+++ Data

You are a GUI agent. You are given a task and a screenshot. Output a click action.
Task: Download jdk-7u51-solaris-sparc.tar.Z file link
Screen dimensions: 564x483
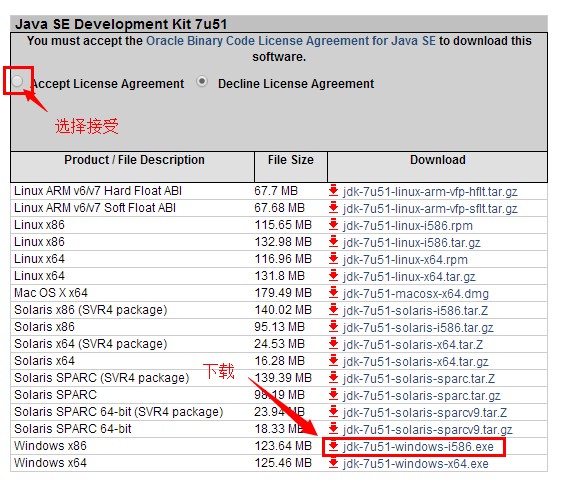click(419, 379)
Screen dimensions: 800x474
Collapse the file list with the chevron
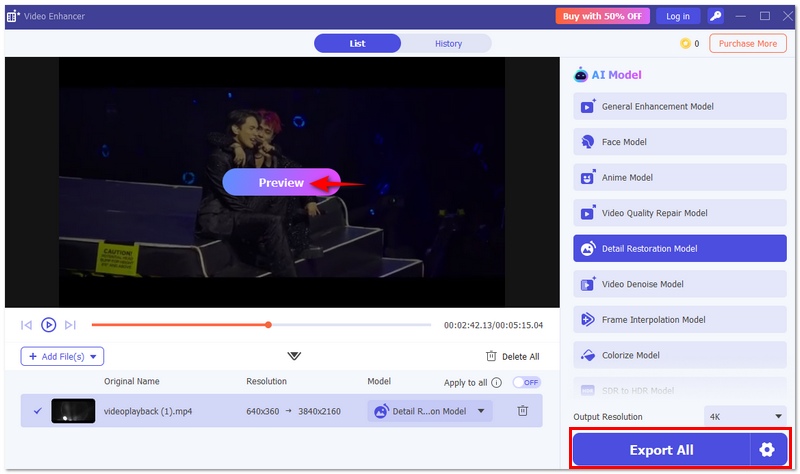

++++++

**What you will do**
Go to the line that contains "Task: Download jdk-7u51-solaris-sparc.tar.Z" and copy exactly from there through the last line of the records above, both included. Omit pictures.

**Answer section**
Task: Download jdk-7u51-solaris-sparc.tar.Z file link
Screen dimensions: 564x483
click(419, 379)
Screen dimensions: 800x474
Collapse the file list with the chevron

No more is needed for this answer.